→ **TASK TO COMPLETE**
Copy the lines from the one containing "You are a GUI" to the one containing "This screenshot has width=1456, height=819.", both included, character for character and nothing more.

→ **AVAILABLE DATA**
-- Begin --
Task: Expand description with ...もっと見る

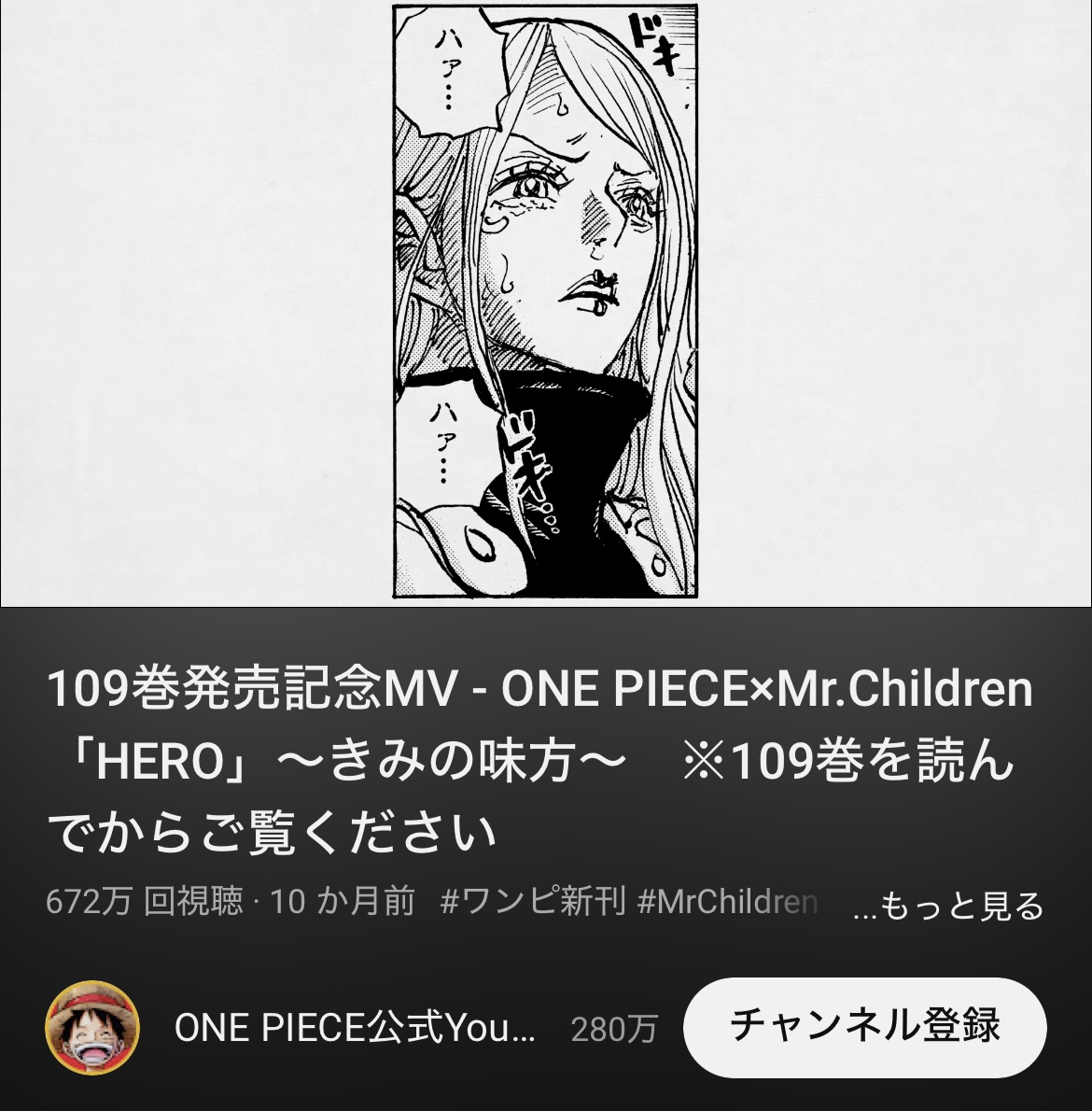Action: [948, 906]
-- End --
-- Begin --
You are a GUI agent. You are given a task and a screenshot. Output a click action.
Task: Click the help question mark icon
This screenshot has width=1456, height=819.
-- End --
-- Begin --
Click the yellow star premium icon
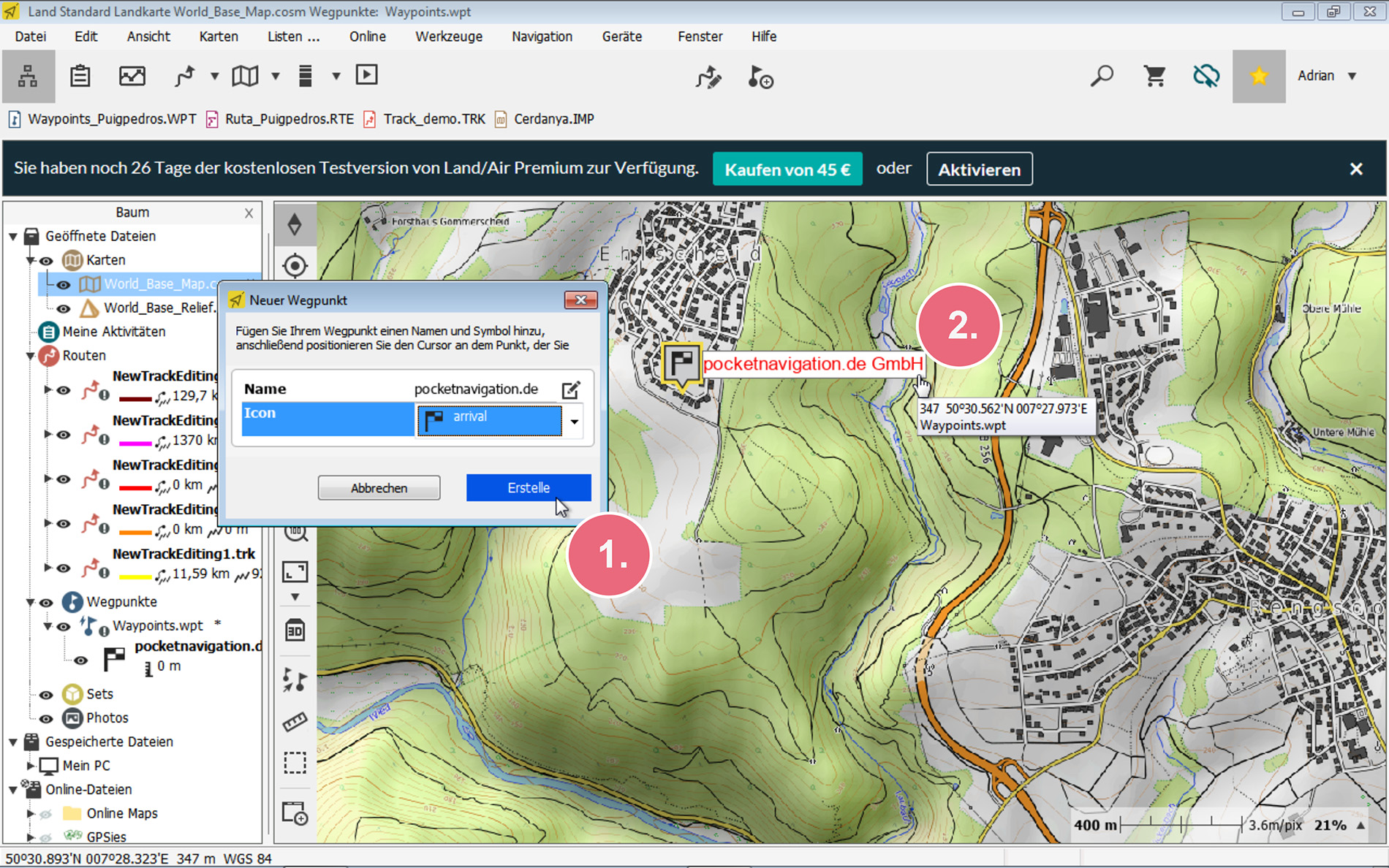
-- End --
→ **WRITTEN RESPONSE**
You are a GUI agent. You are given a task and a screenshot. Output a click action.
Task: Click the help question mark icon
This screenshot has width=1456, height=819.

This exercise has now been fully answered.